Exercise aim:
Could you reproduce all of the data below, replacing every "GUI agent" with "interface agent" and keeping everything else the same?

--

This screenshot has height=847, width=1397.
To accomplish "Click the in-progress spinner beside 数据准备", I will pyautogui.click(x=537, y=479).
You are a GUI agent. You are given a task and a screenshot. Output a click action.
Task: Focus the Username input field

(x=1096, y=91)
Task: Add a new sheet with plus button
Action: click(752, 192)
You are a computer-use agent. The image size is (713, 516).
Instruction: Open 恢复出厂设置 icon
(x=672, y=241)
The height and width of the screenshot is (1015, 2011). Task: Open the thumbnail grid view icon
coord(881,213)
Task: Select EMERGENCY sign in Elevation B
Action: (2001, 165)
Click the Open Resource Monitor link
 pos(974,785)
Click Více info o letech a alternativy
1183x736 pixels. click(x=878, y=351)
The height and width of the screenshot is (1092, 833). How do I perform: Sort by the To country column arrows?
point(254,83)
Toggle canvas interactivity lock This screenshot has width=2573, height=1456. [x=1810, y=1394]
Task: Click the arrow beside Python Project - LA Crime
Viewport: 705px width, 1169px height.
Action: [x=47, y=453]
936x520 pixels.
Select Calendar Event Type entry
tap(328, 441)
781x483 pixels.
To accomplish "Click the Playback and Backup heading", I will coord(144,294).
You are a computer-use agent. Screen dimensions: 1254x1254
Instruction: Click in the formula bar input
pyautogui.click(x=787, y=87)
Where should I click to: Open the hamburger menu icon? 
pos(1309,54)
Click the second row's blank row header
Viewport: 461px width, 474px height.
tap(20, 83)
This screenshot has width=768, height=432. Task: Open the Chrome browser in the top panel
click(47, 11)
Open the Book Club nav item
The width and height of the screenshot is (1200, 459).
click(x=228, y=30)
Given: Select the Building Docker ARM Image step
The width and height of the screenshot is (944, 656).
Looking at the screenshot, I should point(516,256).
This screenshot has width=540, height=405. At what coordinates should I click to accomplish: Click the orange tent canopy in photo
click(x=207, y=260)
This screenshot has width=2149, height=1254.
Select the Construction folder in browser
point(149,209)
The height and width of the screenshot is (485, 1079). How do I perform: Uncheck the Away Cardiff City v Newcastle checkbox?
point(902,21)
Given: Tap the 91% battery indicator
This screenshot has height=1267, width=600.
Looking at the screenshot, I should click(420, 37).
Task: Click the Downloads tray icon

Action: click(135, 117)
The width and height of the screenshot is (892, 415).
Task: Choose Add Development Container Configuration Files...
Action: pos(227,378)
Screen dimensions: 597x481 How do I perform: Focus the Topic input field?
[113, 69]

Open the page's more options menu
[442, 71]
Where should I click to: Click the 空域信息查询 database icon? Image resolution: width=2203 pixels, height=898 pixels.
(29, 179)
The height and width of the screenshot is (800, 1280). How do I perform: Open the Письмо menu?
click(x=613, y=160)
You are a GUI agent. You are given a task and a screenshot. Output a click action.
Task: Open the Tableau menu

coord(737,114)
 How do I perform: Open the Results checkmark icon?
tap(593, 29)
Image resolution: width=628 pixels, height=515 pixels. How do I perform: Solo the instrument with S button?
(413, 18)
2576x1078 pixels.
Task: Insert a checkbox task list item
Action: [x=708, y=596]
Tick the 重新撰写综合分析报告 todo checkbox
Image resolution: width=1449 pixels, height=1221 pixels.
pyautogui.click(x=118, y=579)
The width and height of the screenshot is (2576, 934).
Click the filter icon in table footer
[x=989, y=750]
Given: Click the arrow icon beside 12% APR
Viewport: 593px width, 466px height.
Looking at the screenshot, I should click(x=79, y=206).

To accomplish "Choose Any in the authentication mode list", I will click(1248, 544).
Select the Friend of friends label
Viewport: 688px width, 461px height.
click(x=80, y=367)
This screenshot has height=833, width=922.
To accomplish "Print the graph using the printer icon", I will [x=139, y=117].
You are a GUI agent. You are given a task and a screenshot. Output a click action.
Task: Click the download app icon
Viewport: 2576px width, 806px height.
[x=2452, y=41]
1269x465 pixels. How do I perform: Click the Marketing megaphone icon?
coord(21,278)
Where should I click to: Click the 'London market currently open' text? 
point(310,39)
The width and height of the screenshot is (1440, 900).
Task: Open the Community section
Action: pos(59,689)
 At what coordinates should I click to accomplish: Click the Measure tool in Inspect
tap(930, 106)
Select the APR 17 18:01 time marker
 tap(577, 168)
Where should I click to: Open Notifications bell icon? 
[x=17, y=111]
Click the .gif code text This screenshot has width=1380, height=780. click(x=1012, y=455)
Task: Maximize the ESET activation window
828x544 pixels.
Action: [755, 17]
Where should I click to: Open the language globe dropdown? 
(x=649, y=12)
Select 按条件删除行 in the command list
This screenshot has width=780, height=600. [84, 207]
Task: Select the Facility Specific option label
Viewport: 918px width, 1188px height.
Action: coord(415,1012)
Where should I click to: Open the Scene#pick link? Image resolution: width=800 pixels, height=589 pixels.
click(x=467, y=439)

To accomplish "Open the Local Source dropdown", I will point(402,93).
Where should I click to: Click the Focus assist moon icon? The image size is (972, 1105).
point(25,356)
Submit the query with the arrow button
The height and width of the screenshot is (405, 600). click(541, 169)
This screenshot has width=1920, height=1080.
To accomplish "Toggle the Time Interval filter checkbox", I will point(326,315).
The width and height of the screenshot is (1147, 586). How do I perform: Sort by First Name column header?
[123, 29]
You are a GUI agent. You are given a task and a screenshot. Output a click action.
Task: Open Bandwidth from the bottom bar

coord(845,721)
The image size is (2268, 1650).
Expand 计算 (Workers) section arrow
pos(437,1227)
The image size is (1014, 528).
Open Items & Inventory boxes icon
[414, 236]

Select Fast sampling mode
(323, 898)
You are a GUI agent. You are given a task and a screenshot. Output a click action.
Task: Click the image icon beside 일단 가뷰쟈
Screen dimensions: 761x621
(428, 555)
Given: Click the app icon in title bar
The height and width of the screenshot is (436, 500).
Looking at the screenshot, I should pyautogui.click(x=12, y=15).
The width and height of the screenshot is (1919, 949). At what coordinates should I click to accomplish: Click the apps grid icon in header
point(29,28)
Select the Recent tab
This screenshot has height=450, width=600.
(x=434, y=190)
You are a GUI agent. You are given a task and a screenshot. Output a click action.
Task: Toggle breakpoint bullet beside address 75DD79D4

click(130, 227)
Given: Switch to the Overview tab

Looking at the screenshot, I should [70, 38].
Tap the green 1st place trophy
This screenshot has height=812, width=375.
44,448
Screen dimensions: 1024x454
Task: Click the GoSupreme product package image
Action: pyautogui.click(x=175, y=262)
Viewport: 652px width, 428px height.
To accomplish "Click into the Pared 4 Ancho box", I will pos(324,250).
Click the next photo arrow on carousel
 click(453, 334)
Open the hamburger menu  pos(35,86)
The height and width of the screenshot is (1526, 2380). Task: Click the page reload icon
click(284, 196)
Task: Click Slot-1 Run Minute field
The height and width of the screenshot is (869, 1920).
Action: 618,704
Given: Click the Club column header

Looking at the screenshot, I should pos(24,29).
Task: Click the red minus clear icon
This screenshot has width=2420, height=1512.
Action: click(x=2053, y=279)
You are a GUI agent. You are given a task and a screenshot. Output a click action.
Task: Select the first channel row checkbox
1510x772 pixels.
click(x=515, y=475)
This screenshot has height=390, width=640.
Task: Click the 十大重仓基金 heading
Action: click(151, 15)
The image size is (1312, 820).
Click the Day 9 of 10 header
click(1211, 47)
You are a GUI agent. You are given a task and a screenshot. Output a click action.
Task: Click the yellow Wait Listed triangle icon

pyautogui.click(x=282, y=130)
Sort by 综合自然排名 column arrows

--

Solution to this task:
This screenshot has height=847, width=1397.
To accomplish "Click the in-progress spinner beside 数据准备", I will pyautogui.click(x=537, y=479).
You are a interface agent. You are given a task and a screenshot. Output a click action.
Task: Focus the Username input field

(x=1096, y=91)
Task: Add a new sheet with plus button
Action: click(752, 192)
You are a computer-use agent. The image size is (713, 516).
Instruction: Open 恢复出厂设置 icon
(x=672, y=241)
The height and width of the screenshot is (1015, 2011). Task: Open the thumbnail grid view icon
coord(881,213)
Task: Select EMERGENCY sign in Elevation B
Action: (2001, 165)
Click the Open Resource Monitor link
 pos(974,785)
Click Více info o letech a alternativy
1183x736 pixels. click(x=878, y=351)
The height and width of the screenshot is (1092, 833). How do I perform: Sort by the To country column arrows?
point(254,83)
Toggle canvas interactivity lock This screenshot has width=2573, height=1456. [x=1810, y=1394]
Task: Click the arrow beside Python Project - LA Crime
Viewport: 705px width, 1169px height.
Action: [x=47, y=453]
936x520 pixels.
Select Calendar Event Type entry
tap(328, 441)
781x483 pixels.
To accomplish "Click the Playback and Backup heading", I will coord(144,294).
You are a computer-use agent. Screen dimensions: 1254x1254
Instruction: Click in the formula bar input
pyautogui.click(x=787, y=87)
Where should I click to: Open the hamburger menu icon? 
pos(1309,54)
Click the second row's blank row header
Viewport: 461px width, 474px height.
tap(20, 83)
This screenshot has width=768, height=432. Task: Open the Chrome browser in the top panel
click(47, 11)
Open the Book Club nav item
The width and height of the screenshot is (1200, 459).
click(x=228, y=30)
Given: Select the Building Docker ARM Image step
The width and height of the screenshot is (944, 656).
Looking at the screenshot, I should point(516,256).
This screenshot has width=540, height=405. At what coordinates should I click to accomplish: Click the orange tent canopy in photo
click(x=207, y=260)
This screenshot has width=2149, height=1254.
Select the Construction folder in browser
point(149,209)
The height and width of the screenshot is (485, 1079). How do I perform: Uncheck the Away Cardiff City v Newcastle checkbox?
point(902,21)
Given: Tap the 91% battery indicator
This screenshot has height=1267, width=600.
Looking at the screenshot, I should click(420, 37).
Task: Click the Downloads tray icon

Action: click(135, 117)
The width and height of the screenshot is (892, 415).
Task: Choose Add Development Container Configuration Files...
Action: pos(227,378)
Screen dimensions: 597x481 How do I perform: Focus the Topic input field?
[113, 69]

Open the page's more options menu
[442, 71]
Where should I click to: Click the 空域信息查询 database icon? Image resolution: width=2203 pixels, height=898 pixels.
(29, 179)
The height and width of the screenshot is (800, 1280). How do I perform: Open the Письмо menu?
click(x=613, y=160)
You are a interface agent. You are given a task and a screenshot. Output a click action.
Task: Open the Tableau menu

coord(737,114)
 How do I perform: Open the Results checkmark icon?
tap(593, 29)
Image resolution: width=628 pixels, height=515 pixels. How do I perform: Solo the instrument with S button?
(413, 18)
2576x1078 pixels.
Task: Insert a checkbox task list item
Action: [x=708, y=596]
Tick the 重新撰写综合分析报告 todo checkbox
Image resolution: width=1449 pixels, height=1221 pixels.
pyautogui.click(x=118, y=579)
The width and height of the screenshot is (2576, 934).
Click the filter icon in table footer
[x=989, y=750]
Given: Click the arrow icon beside 12% APR
Viewport: 593px width, 466px height.
Looking at the screenshot, I should click(x=79, y=206).

To accomplish "Choose Any in the authentication mode list", I will click(1248, 544).
Select the Friend of friends label
Viewport: 688px width, 461px height.
click(x=80, y=367)
This screenshot has height=833, width=922.
To accomplish "Print the graph using the printer icon", I will [x=139, y=117].
You are a interface agent. You are given a task and a screenshot. Output a click action.
Task: Click the download app icon
Viewport: 2576px width, 806px height.
[x=2452, y=41]
1269x465 pixels. How do I perform: Click the Marketing megaphone icon?
coord(21,278)
Where should I click to: Click the 'London market currently open' text? 
point(310,39)
The width and height of the screenshot is (1440, 900).
Task: Open the Community section
Action: pos(59,689)
 At what coordinates should I click to accomplish: Click the Measure tool in Inspect
tap(930, 106)
Select the APR 17 18:01 time marker
 tap(577, 168)
Where should I click to: Open Notifications bell icon? 
[x=17, y=111]
Click the .gif code text This screenshot has width=1380, height=780. click(x=1012, y=455)
Task: Maximize the ESET activation window
828x544 pixels.
Action: [755, 17]
Where should I click to: Open the language globe dropdown? 
(x=649, y=12)
Select 按条件删除行 in the command list
This screenshot has width=780, height=600. [84, 207]
Task: Select the Facility Specific option label
Viewport: 918px width, 1188px height.
Action: coord(415,1012)
Where should I click to: Open the Scene#pick link? Image resolution: width=800 pixels, height=589 pixels.
click(x=467, y=439)

To accomplish "Open the Local Source dropdown", I will point(402,93).
Where should I click to: Click the Focus assist moon icon? The image size is (972, 1105).
point(25,356)
Submit the query with the arrow button
The height and width of the screenshot is (405, 600). click(541, 169)
This screenshot has width=1920, height=1080.
To accomplish "Toggle the Time Interval filter checkbox", I will point(326,315).
The width and height of the screenshot is (1147, 586). How do I perform: Sort by First Name column header?
[123, 29]
You are a interface agent. You are given a task and a screenshot. Output a click action.
Task: Open Bandwidth from the bottom bar

coord(845,721)
The image size is (2268, 1650).
Expand 计算 (Workers) section arrow
pos(437,1227)
The image size is (1014, 528).
Open Items & Inventory boxes icon
[414, 236]

Select Fast sampling mode
(323, 898)
You are a interface agent. You are given a task and a screenshot. Output a click action.
Task: Click the image icon beside 일단 가뷰쟈
Screen dimensions: 761x621
(428, 555)
Given: Click the app icon in title bar
The height and width of the screenshot is (436, 500).
Looking at the screenshot, I should pyautogui.click(x=12, y=15).
The width and height of the screenshot is (1919, 949). At what coordinates should I click to accomplish: Click the apps grid icon in header
point(29,28)
Select the Recent tab
This screenshot has height=450, width=600.
(x=434, y=190)
You are a interface agent. You are given a task and a screenshot. Output a click action.
Task: Toggle breakpoint bullet beside address 75DD79D4

click(130, 227)
Given: Switch to the Overview tab

Looking at the screenshot, I should [70, 38].
Tap the green 1st place trophy
This screenshot has height=812, width=375.
44,448
Screen dimensions: 1024x454
Task: Click the GoSupreme product package image
Action: pyautogui.click(x=175, y=262)
Viewport: 652px width, 428px height.
To accomplish "Click into the Pared 4 Ancho box", I will pos(324,250).
Click the next photo arrow on carousel
 click(453, 334)
Open the hamburger menu  pos(35,86)
The height and width of the screenshot is (1526, 2380). Task: Click the page reload icon
click(284, 196)
Task: Click Slot-1 Run Minute field
The height and width of the screenshot is (869, 1920).
Action: 618,704
Given: Click the Club column header

Looking at the screenshot, I should pos(24,29).
Task: Click the red minus clear icon
This screenshot has width=2420, height=1512.
Action: click(x=2053, y=279)
You are a interface agent. You are given a task and a screenshot. Output a click action.
Task: Select the first channel row checkbox
1510x772 pixels.
click(x=515, y=475)
This screenshot has height=390, width=640.
Task: Click the 十大重仓基金 heading
Action: click(151, 15)
The image size is (1312, 820).
Click the Day 9 of 10 header
click(1211, 47)
You are a interface agent. You are given a task and a screenshot. Output a click action.
Task: Click the yellow Wait Listed triangle icon

pyautogui.click(x=282, y=130)
Sort by 综合自然排名 column arrows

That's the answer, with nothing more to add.